Teenage dreams are hard to beat in Ali de Souza’s revival of Shakespeare’s most psycho-active rom-com, given a fair old elixir of youth by the RCS’ second year BA Acting students. De Souza sets out his store on school prize-giving day at downtown Athens High, where love is in the air, and both students and teachers old enough to know better are a little bit overcome. Poor head-girl Hermia is so lovesick she takes a leap down the rabbit-hole of her fevered imagination as stage-fright and hormones get the better of her.

School janny Egeus has to complain to head teachers Theseus and Hippolyta about the big fallout between Hermia, her swotty pal Helena and the boys who’ve come between them, Lysander and Demetrius. Once the gang do a runner in the woods, things take on a Lord of the Flies vibe, as chemical enhancement fires them up enough to ditch their old school ties. Meanwhile, goody-two-shoes Titania and Oberon are letting their hair down in similar fashion, while Peter Quince’s drama club go equally off the rails. At the centre of all this mischief is Charlie O’Conor’s wild child Puck, a feral refugee from Bash Street, who takes the idea of a school trip to mind-expanding extremes.
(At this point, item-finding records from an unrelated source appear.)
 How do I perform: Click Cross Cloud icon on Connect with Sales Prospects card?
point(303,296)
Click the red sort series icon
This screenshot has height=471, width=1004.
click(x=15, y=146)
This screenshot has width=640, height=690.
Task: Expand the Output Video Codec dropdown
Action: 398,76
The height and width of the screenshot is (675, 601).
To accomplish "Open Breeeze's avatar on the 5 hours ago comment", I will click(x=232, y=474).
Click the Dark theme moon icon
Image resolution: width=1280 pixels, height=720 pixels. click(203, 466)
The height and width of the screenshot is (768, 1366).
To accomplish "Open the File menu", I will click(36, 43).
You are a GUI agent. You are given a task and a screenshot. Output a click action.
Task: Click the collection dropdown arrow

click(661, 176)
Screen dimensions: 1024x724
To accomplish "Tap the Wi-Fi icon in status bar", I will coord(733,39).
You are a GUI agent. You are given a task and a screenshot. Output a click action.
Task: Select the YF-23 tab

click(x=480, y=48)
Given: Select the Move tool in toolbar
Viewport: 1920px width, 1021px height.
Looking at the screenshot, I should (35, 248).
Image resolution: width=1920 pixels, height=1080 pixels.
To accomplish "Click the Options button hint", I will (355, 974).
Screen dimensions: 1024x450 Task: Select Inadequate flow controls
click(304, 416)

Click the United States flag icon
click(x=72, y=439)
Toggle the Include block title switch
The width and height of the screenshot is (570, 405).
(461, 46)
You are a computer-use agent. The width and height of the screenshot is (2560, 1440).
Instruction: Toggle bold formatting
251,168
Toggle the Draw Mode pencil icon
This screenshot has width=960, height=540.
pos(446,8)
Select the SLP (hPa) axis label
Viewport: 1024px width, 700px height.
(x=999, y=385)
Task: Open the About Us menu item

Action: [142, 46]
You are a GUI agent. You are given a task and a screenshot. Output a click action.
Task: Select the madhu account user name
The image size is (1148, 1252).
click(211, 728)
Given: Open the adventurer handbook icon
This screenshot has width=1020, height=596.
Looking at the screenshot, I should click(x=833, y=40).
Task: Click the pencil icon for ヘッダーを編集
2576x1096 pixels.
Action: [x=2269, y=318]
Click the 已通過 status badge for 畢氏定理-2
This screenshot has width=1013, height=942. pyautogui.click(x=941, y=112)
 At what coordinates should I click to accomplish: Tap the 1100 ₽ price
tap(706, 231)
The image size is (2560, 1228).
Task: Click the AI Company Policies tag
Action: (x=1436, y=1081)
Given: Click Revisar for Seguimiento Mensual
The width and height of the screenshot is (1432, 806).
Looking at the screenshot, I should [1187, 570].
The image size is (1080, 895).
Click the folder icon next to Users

De Souza’s Grange Hill meets Skins style approach pays dividends in a show framed by the blackboards of designer Myron Hunter-Urie’s set. With the young lovers at the show’s throbbing heart, Felixe Forde and Eimear Fearon flit between innocence and experience as Hermia and Helena. Veera Lapinkoski lends Titania a Miss Brodie-like sense of emancipation, and Jamie Burch makes for a delightfully ridiculous Bottom, for whom self-awareness is spectacularly lacking.

What happens in the woods stays in the woods, however, as everyone sorts themselves out for rock and roll prom night. The awakening that’s already occurred is sealed with a kiss in a way that suggests a little learning can be a blissfully dangerous thing.